During the time he lived abroad, Jefferson found Paris to be full of lively architects and architectural theoreticians. He followed the projects of Claude-Nicolas Ledoux and Etienne-Louis Boullée. In their designs, both men took as their point of departure a Roman architecture purged of all anecdotal and iconographie ornamentation. Among the French artists, Jefferson felt that Jacques Louis David was by all odds the finest. His criteria here were perhaps as much ideological as aesthetic, since David turned to the Roman Republic for his subject matter. He clothed his characters in Roman togas, housed them in Roman buildings, and furnished them with Roman beds and chairs.
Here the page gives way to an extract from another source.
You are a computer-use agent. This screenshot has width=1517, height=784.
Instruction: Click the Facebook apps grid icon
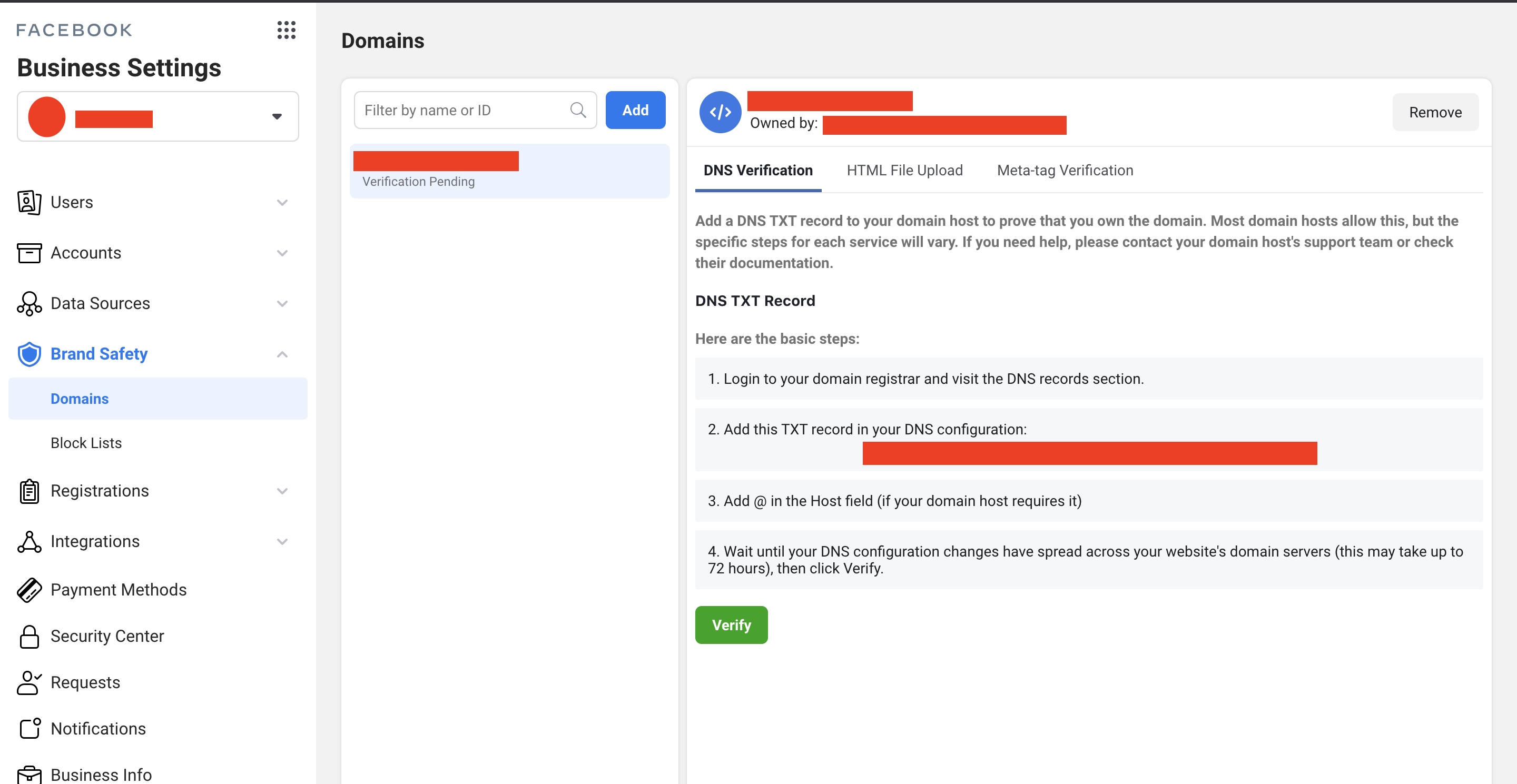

This confluence of aesthetic and ideological influences conformed to Jefferson’s conviction that Greek democracy and Roman republicanism offered the correct parameters for constructing a new society in America.
Jefferson’s astonishing grasp of the ideological importance of architecture, especially for a developing culture like the United States, is amply demonstrated in his essay Notes on the State of Virginia (1782) and in a letter he wrote to two young friends on the topic “Objects of Attention for an American” (1788). Writing about his homeland and about Europe, he reports with a cool, almost clinical accuracy on the state of affairs in each place.